Give the number of lines in the material below that contain the word "agent", and nothing else.

- **Records**
+-------+

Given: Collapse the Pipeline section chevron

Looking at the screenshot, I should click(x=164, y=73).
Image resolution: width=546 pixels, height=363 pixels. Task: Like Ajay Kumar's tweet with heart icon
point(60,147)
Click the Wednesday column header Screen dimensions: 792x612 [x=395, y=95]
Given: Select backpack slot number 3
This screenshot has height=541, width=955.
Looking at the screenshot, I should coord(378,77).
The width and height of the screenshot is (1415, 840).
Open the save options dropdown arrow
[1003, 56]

+-------+

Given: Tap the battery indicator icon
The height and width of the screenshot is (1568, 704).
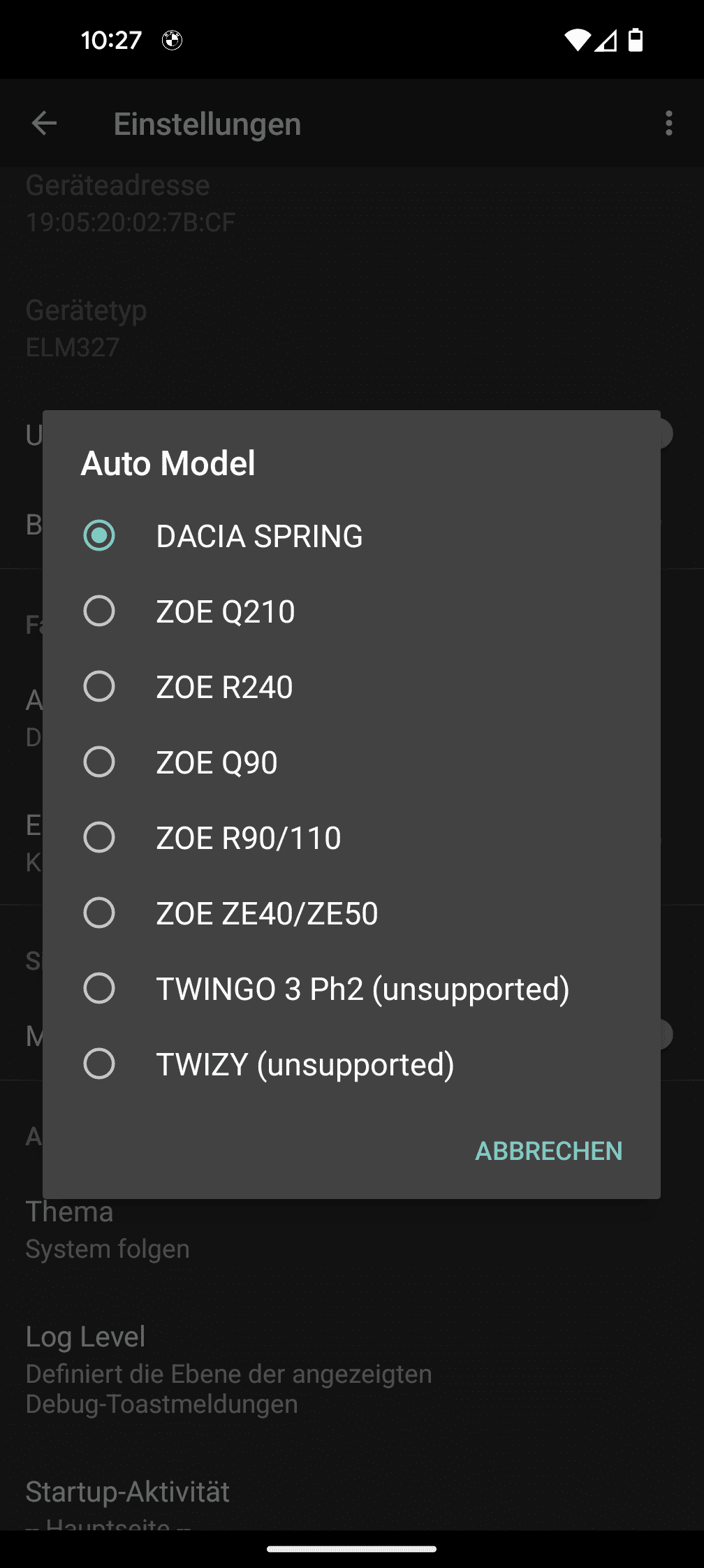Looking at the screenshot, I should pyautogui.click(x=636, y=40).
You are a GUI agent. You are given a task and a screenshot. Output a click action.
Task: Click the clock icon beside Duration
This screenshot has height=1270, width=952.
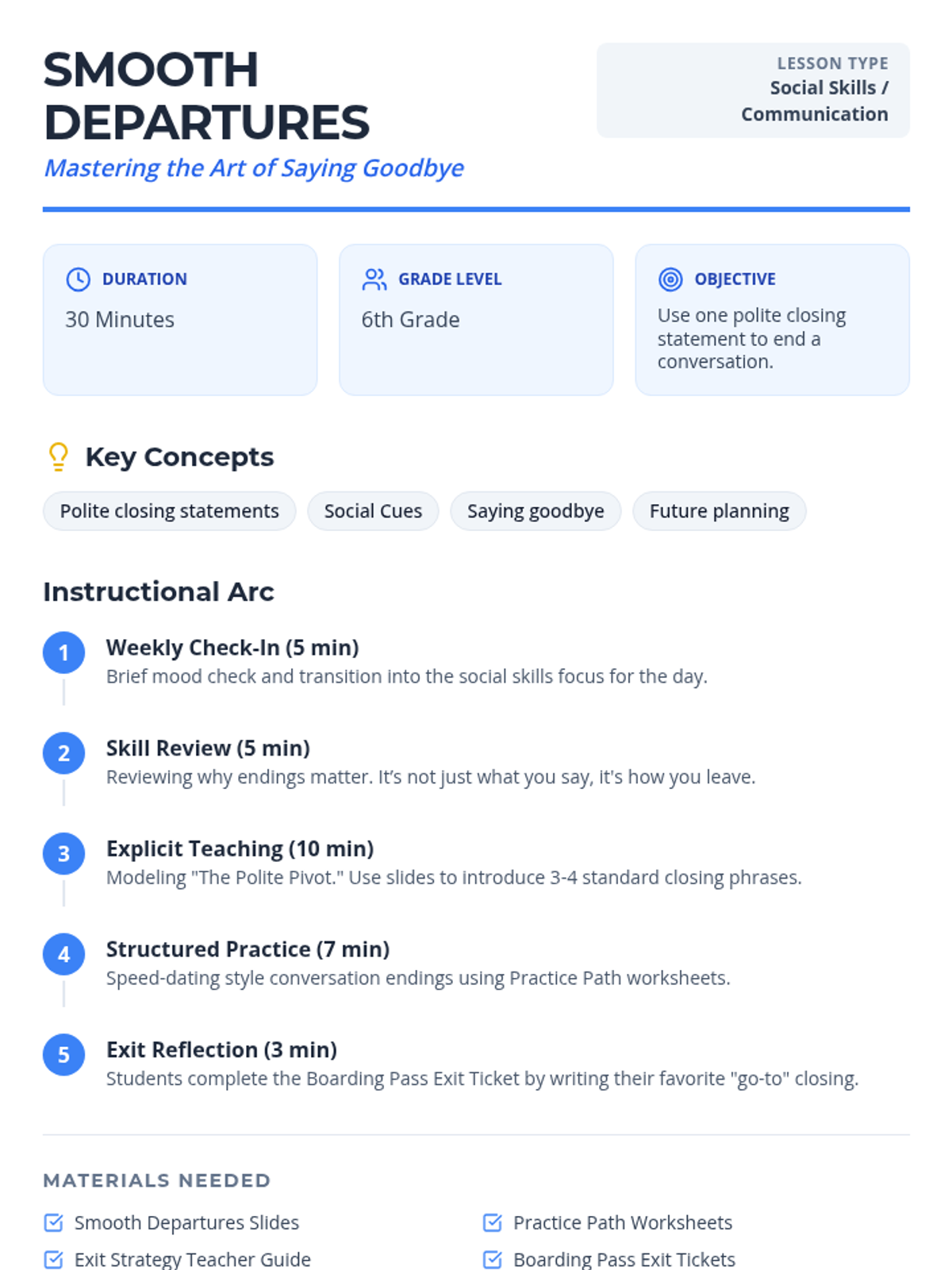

+-------+

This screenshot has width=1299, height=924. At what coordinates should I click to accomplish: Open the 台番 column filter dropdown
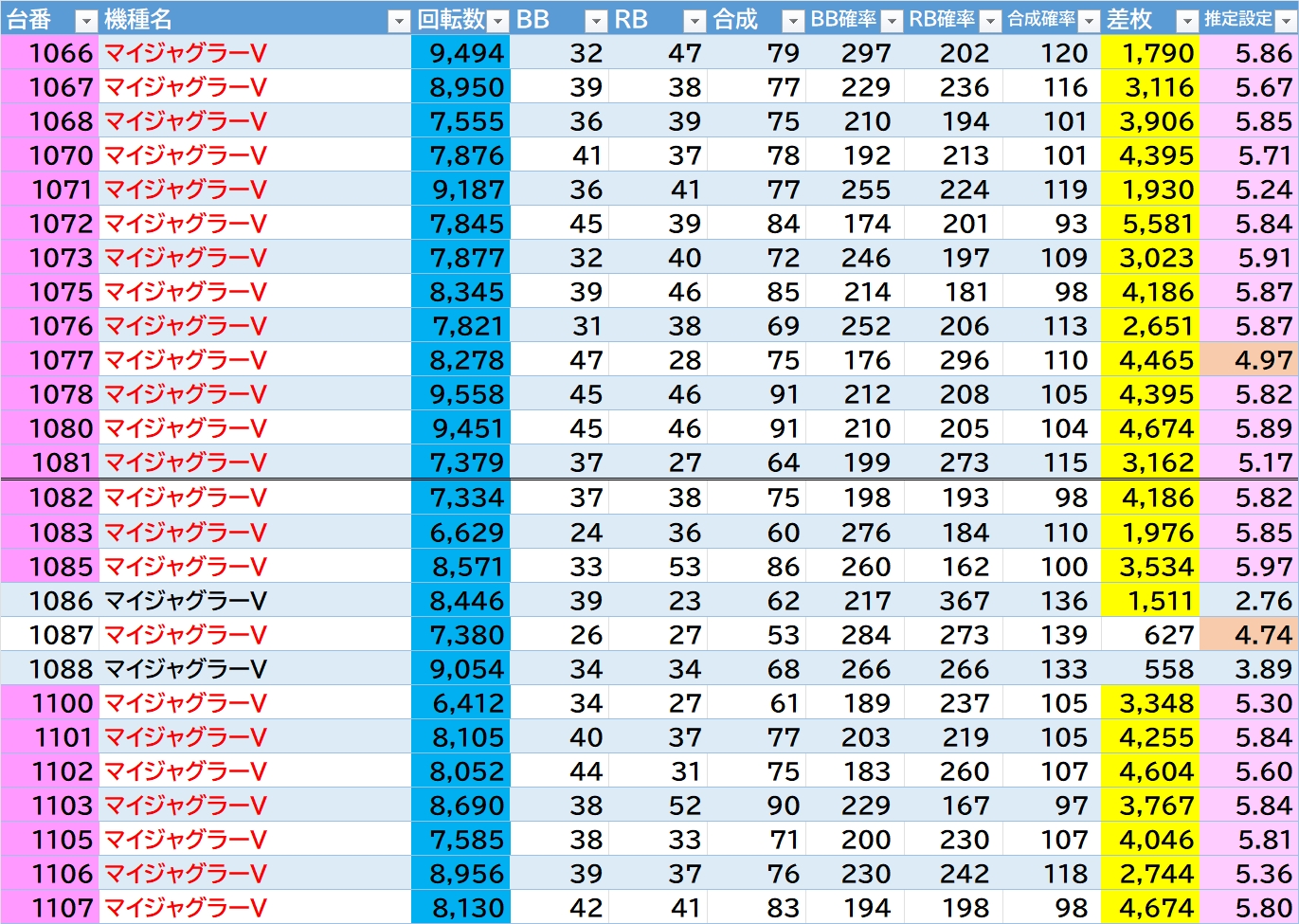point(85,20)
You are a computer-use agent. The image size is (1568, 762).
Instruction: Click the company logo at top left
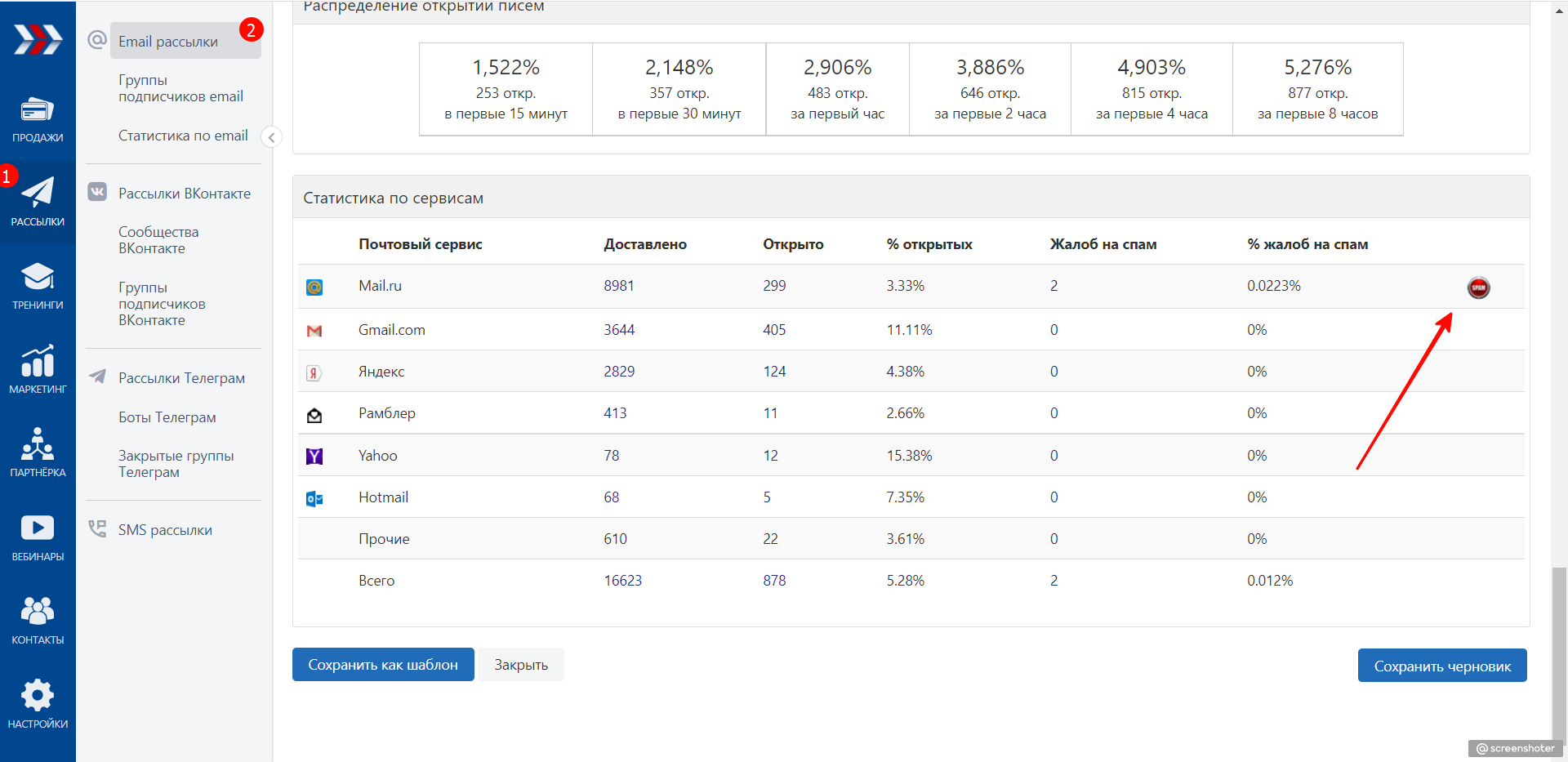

+-------+

- **Solution to this task**
2